Are you attempting to take therapeutic doses of turmeric? There’s some evidence that it can help relieve joint pain. However you need to take really, really high doses because the medicinal compound in turmeric has low bioavailability. And because you’re taking high doses you may be swapping out the risks of NSAIDs for the risk of lead poisoning, because it is unfortunately very common for turmeric to be contaminated with lead.

One of my big, big problems with CAM - including herbalism - is that people turn to it because they think it is safer than “allopathic” medicine. They think “it’s better to drink raspberry leaf tea than it is to take midol because midol is full of chemicals and raspberry leaf tea is just tea.” But midol doesn’t interact with insulin, and most people are *aware* they’re taking a blood thinner when they take NSAIDs.

There’s this tea shop I go to that has maybe a hundred different kinds of herbal teas, some of which are clearly supposed to be medicinal, but the one that always stands out to me is the St. John’s Wort tea that has “NOT FOR PREGNANT” on the label. It’s good that they’re recommending that pregnant people don’t select that tea, but that tea is also not for people on antidepressants, triptans, birth control, warfarin, stantins, protease inhibitors, or people who have had solid organ transplants.

But it’s just tea. And what could just tea do, right?

(It could make your anti-rejection meds so weak that it kills you. That’s what just tea can do. But maybe one cup of older tea, or one cup that is more leaf than flower, or one cup that wasn’t steeped as long doesn’t hurt, so you drink it and you think it’s fine, it’s not a problem, and it isn’t a problem until it is but you don’t know the difference between one cup of tea and the next because this shit is impossible to dose)

This is also why I’m extremely leery of the “you can try CAM as long as you are using it alongside your doctor’s care and you do what the doctors say” thing because that is relying on:

  1. People reporting every supplement, tincture, tea, etc. that they are taking to their doctors (which they often don’t do because what’s the big deal it’s green tea extract and billions of people drink green tea every day)
  2. The ingredients in the supplements being exactly and ONLY what is on the label (which is a long shot - it seems like every three years there’s a study or a report that finds that supplements - usually in the US but also around the world - don’t contain what they are supposed to and often contain stuff they are not supposed to)
  3. Doctors being aware of all of these possible interactions (which is a stretch; pharmacists are likely to have a better handle on it but even then, there are all kinds of supplements being labeled all kinds of things all the time; medical woo scammers LOVE to rebrand their supplements)

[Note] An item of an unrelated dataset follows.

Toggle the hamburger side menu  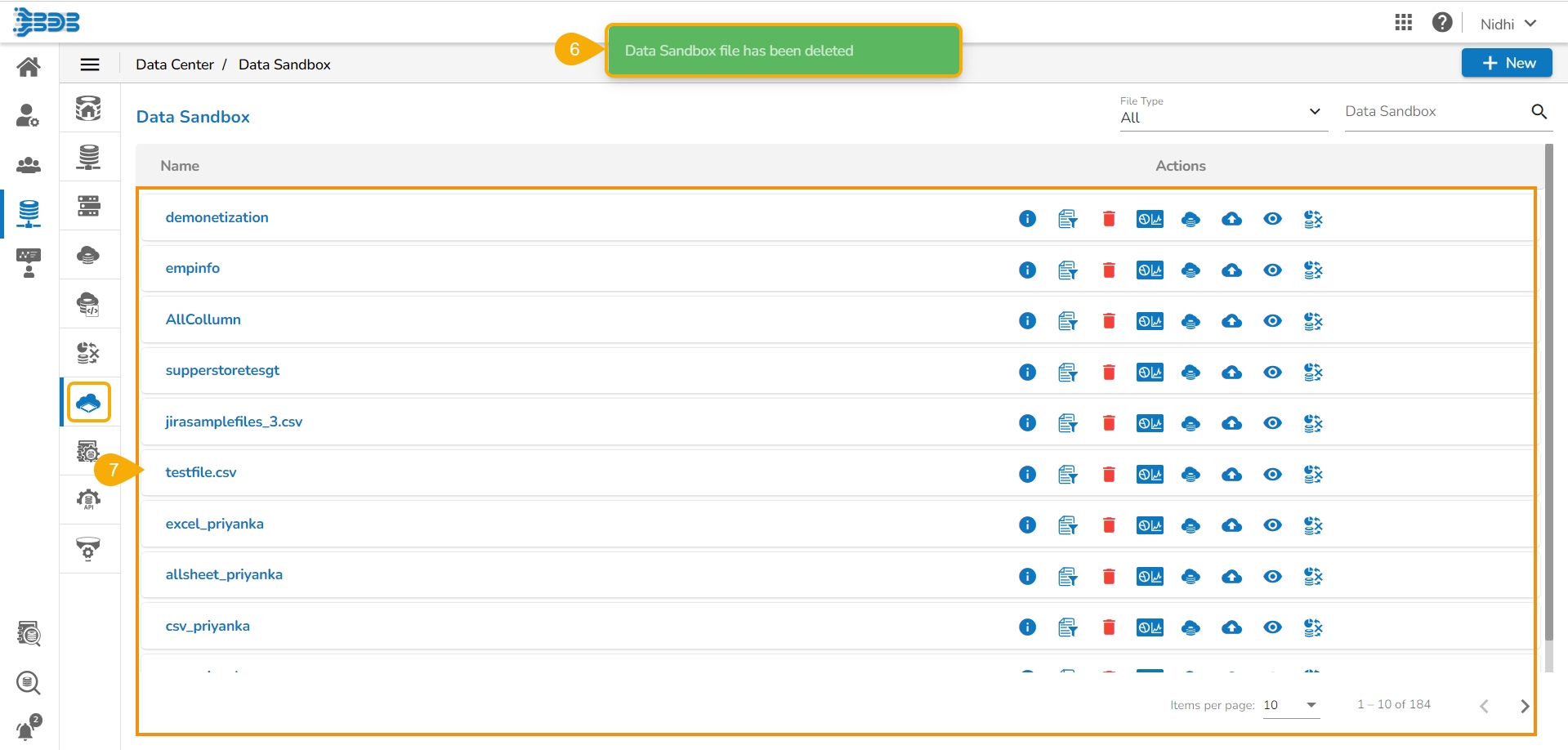tap(90, 65)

So long story short I’m not particularly bothered if you try herbalism on yourself after looking into things that you think will help you. I do have a problem with people who *recommend* herbal treatments without A) a full medical background understanding of the person they recommend the treatment to and B) comprehensive knowledge of whether the thing that you’re recommending will interact with any medications they might be taking or exacerbate any conditions that they might have and C) some kind of accountability mechanism in place - like a malpractice suit or the loss of license - like a doctor might if they prescribed a medication that was dangerous to their patient.

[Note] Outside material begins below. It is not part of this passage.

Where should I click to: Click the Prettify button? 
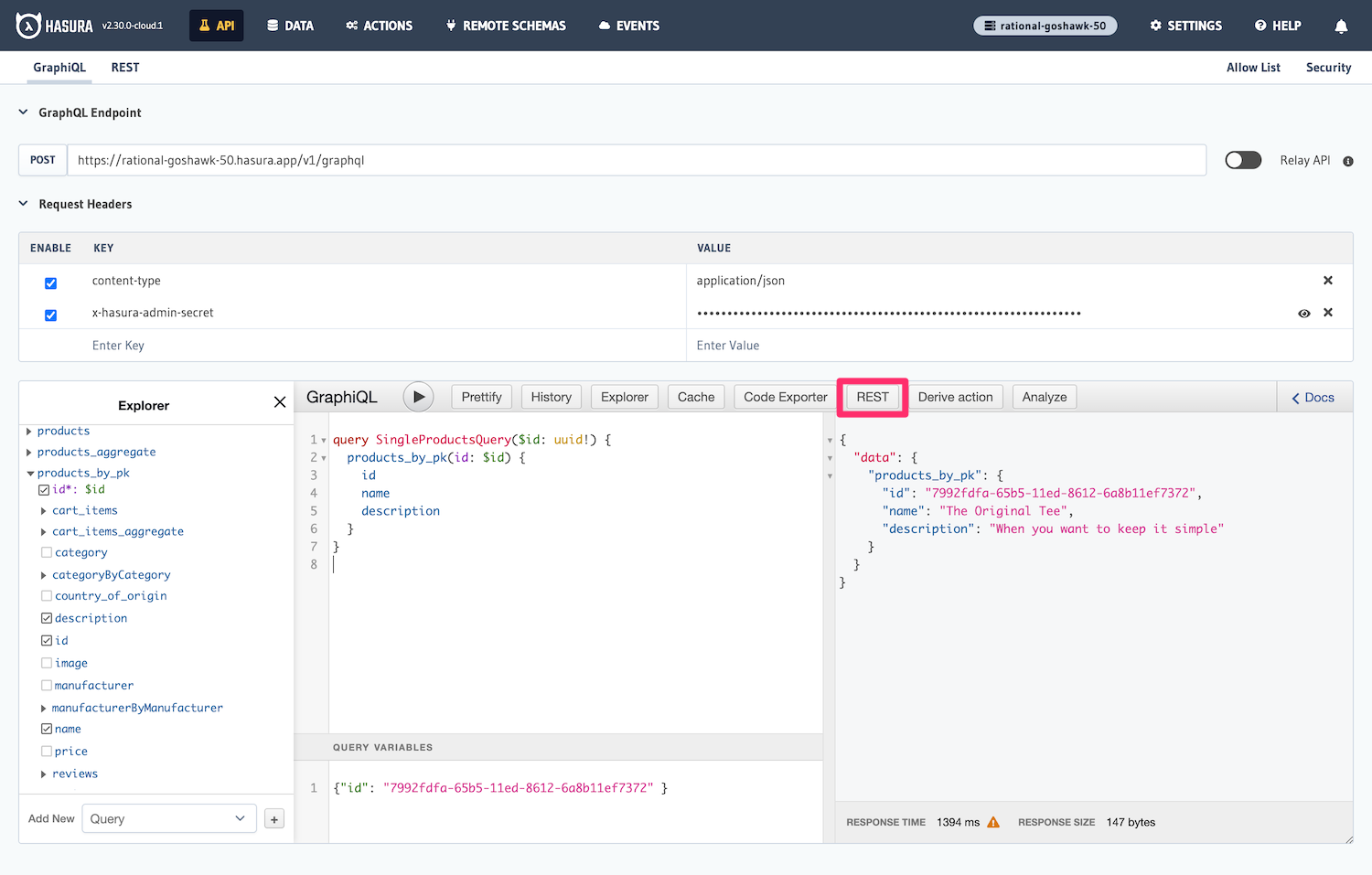click(481, 396)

Because that’s the other infuriating thing - CAM practitioners often aren’t held to the same standards as medical professionals. Patients who trust CAM practitioners often think of them like doctors, but they don’t have the same protection from CAM practitioners like they would from doctors. If your herbalist tells you to treat your cancer with apricot pits or black salve - even if that’s in addition to chemotherapy - it could end up seriously injuring you and they’re not committing malpractice because there’s no legal standard for their practice. Nobody can remove their license because there’s no such thing as an herbalist license, so whatever harm they did to you can be done to other people after you with no professional consequences.

I have pretty much limitless tolerance for things that people want to do to themselves. If you want to take valerian because you think it helps you sleep (in spite of essentially no evidence that it does so and more adverse reactions among natural sleep aids than things like camomile - which also has no evidence that it’s an effective sleep aid) I don’t care, just make sure to check for drug interactions first.

If you want to replace your elderly parent’s NSAID painkillers with clove oil, fuck you.

for people on the other post who are not familiar with my position on herbalism.

When you say you're anti-CAM what does that mean? Like what does CAM mean in that context? I genuinely haven't seen that acronym before and I'm assuming you aren't anti-camming as in like the form of sex work

ms-demeanor:

ms-demeanor:

ms-demeanor:

ms-demeanor:

ms-demeanor:

Complimentary and Alternative Medicine.

I am capable of turning off my inner annoying atheist, I am incapable of turning off my inner annoying quackwatcher.

I have had real life fights with people I genuinely love about this and I do not regret it. I will absolutely not regret shitting all over someone’s $500 herbalist certification.

Warding spells are real, if you want me to stay far away from you forever tell me that you practice reiki.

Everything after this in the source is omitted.